Hello everyone!
I'm having some troubles using the geopandas.GenericDataset. Here is my dataset:
raw_line: type: geopandas.GenericDataset filepath: "data/01_raw/lines/lines.shp" file_format: file
DatasetError: Failed while loading data from dataset GenericDataset(file_format=file, filepath=C:/MyCodes/my_project/data/01_raw/lines/lines.shp, load_args={}, protocol=file, save_args={}). Failed to open dataset (flags=68): /vsimem/6485f3632b634505a3cf8c07708393b2
kedro==0.19.9 kedro-datasets==5.1.0 fiona==1.10.1 fsspec==2024.10.0 geopandas==1.0.1
Using a .zip with all the files works, but I wouldn't like to do that because I'm reading files that are written by other software.
Hi Julio,
If I understood correctly, the issue may be due to the set of files associated with the .shp
file.
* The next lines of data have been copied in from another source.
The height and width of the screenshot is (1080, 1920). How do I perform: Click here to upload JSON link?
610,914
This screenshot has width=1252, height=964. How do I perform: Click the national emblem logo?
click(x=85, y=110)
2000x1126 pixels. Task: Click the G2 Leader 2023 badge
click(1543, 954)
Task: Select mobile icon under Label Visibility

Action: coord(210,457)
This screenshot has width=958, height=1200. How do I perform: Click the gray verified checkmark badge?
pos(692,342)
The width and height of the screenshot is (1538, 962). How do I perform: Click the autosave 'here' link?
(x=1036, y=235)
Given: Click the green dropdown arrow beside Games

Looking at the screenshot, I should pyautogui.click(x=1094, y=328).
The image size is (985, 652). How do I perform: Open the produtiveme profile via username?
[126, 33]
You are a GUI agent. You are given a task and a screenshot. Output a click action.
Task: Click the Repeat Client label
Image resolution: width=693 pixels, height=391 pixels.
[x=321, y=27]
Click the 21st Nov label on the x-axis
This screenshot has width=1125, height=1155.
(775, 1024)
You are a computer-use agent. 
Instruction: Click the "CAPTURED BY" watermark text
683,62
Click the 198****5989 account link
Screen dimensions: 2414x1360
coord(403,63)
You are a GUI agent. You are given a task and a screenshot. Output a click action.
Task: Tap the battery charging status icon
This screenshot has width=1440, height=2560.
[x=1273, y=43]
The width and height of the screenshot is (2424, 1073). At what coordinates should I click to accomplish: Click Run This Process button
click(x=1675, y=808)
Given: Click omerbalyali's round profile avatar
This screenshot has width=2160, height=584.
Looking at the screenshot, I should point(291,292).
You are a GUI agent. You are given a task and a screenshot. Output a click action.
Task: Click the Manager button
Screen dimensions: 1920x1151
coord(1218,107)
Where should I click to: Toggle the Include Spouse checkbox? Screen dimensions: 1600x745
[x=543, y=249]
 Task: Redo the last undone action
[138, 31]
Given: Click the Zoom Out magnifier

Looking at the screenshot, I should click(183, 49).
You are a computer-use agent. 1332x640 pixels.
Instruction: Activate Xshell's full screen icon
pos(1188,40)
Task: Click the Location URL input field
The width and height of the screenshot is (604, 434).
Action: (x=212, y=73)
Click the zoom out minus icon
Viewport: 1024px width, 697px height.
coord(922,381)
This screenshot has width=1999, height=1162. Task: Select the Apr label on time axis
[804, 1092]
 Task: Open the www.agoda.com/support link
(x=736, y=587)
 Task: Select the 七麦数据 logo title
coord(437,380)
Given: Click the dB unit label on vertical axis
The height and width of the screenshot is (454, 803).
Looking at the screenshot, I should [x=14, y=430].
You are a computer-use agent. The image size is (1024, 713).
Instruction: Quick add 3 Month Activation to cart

When using fsspec
, these files need to be packaged together in a .zip
. If that’s inconvenient and you don’t need fsspec
, you could create a simpler custom version of GenericDataset
without fsspec
. What do you think?
For the main version of the dataset, I believe we should keep fsspec
, even with these limitations.
although "data/01_raw/lines/lines.shp"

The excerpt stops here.